Valuation and DCF Analysis Flashcards
intrinsic valuation
valuing a company based on its cash flows, as opposed to external factors like other companies, this method is often called intrinsic valuation.
relative valuation
collect sets of “comparable” companies and M&A transactions, calculate their valuation multiples, and then apply those multiples to the company you’re valuing.
What investors does unlevered FCF represent
All investors! Thats why you remove things like interest expense.
unlevered FCF Formula
NOPAT + Non-Cash Adjustments and Change in Working
Capital from CFS – CapEx
What is nopat
Revenue, cogs, operating expenses, taxes
EBIT*(1 - Tax Rate)
Why do you take out non-cash adjustments
They aren’t reocurring
7 Steps of making projections
- Project Revenue
- Assume an Operating (EBIT) Margin or Project COGS and OpEx. ( The simplest approach is to make the company’s Operating Income, or EBIT, a percentage of revenue and to make it grow or decline or over time to reflect business trends.)
- Calculate NOPAT (Net Operating Profit After Taxes).
- Project Depreciation & Amortization and Possibly Other Non-Cash Adjustments
- Project the Change in Working Capital
- Project Capital Expenditures.
- Calculate Unlevered FCF ( Start with NOPAT, factor in the non-cash adjustments, add or subtract the Change in Working
Capital, and subtract CapEx to calculate Unlevered FCF:)

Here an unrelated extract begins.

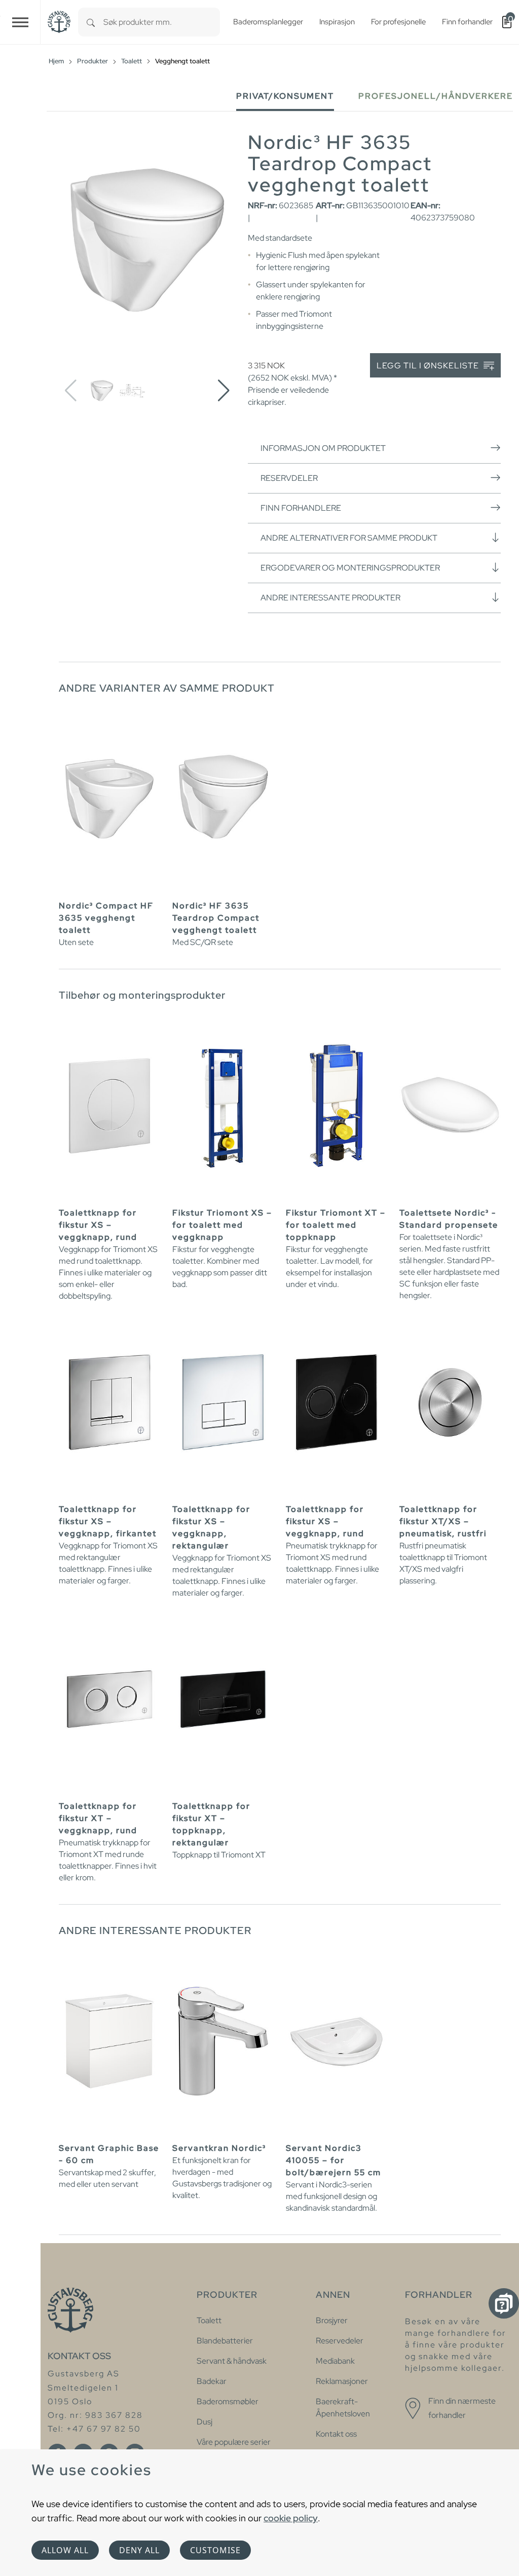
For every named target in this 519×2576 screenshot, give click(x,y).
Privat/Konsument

Do higher discount rates suggest a firm is more valuable or less valuable? Why?
Higher discount rates suggest more risk, and thus less value to the investor because there are better / safer options elsewhere.
How to find pretax cost of debt
Look at debts with coupon rate payments. If they have 1,000 in debt with coupon rate at 5%, cost of debt is 5%.
If they have 1,000 at 5% and another 1000 at 6%, cost of debt is 5.5%.
Capital Asset Pricing Model
Used to find cost of equity
Risk Free Rate + Beta (Market Risk Premium)
What is less - an unlevered beta or a levered beta?
Unlevered beta is always less than or equal to levered beta
What to do with unlevered beta for industry
End Key Rule 3
Use it to relever the beta for the company your analyzing
What is the gordon growth method
Used to calculate Terminal Value at the end of DCF. Take the Cash Flows from the final year of the project, multiply it by terminal FCF growth rate, to get the new FCF+1, and then divide by (WACC-G)
What two factors make the biggest impact on a DCF
Discount Rate and Terminal Value
Explain the WACC cycle, cost of debt, and cost of equity, as companies with no debt take out debt, and continue to take out debt
As companies take out more debt, both the cost of equity and the cost of debt increase because the company is becoming more risky. Despite this, the WACC lowers until about 30% at which point the WACC starts to rise again, because your shift out of equity which always has higher costs.